From The Storyteller
February 26, 2018, Wind Chill
The TV weather folks came up with the idea of telling us about the “Wind Chill” temperature sometime during my early 20’s (1970’s). Exactly when it happened escapes me, but suddenly I became aware of the evening weather report downplaying actual temperature, and telling us what that actual temperature will “feel like”. I suspected the reason for the change was to spice up an otherwise boring weather report. A temperature of 42 degrees and wind of 15-20 was hardly worth mentioning, however by adding a “wind chill” warning of 28 - now there was something to talk about.

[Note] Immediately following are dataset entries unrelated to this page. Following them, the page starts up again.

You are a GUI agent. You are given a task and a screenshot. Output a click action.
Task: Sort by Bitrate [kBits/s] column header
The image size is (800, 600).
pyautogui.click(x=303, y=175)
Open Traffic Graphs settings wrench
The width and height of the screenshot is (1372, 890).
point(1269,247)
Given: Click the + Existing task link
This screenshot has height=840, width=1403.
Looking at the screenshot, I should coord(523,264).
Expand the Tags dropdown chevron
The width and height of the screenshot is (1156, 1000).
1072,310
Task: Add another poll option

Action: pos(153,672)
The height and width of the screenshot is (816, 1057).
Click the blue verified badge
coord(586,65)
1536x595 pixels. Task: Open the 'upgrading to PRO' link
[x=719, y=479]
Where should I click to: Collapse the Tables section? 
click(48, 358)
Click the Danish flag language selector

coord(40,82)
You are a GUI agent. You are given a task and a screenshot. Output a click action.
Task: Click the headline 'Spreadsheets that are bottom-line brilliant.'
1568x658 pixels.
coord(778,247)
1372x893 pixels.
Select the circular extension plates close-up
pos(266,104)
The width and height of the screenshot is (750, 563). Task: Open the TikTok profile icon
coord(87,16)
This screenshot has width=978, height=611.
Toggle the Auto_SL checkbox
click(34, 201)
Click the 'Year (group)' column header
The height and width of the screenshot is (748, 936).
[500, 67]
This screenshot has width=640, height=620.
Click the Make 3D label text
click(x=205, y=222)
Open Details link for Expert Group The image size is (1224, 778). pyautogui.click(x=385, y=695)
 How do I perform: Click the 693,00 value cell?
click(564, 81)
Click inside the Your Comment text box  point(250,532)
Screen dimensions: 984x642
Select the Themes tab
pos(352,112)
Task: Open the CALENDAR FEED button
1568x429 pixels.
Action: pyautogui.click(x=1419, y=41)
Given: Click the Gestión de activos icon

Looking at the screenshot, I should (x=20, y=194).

Wind chill is a combination of temperature, wind speed, and humidity. Growing up in Chicago, Lake Michigan gave us all three in bucket loads. You expected high humidity and the blowing wind - so when it was cold you “bundled up”, tried to keep feet dry, covered your ears, and went about your day. Wind chill – irrelevant.
The wind blows in Texas, just like Chicago. The difference - how the people deal with it. Example: Actual temperature 42, wind blowing 15-20, and the “wind chill” is reported to be 28. I am in Starbucks and I am looking at a girl in T-shirt, shorts, and flip flops. I am wearing layered shirts, pants, and a heavy sweatshirt. Scanning the room, of the 10 coffee drinkers, I find the only person “bundled up” is me.
At that moment I realize a Texas wind chill of 28 does not change the local dress code. T-shirts and shorts work at 28 or 68. This of course left me with a question. Exactly how cold does it have to get before people in Texas feel the need to “bundle up”?
Moral – Weather and clothing combinations really do vary from place to place, and person to person.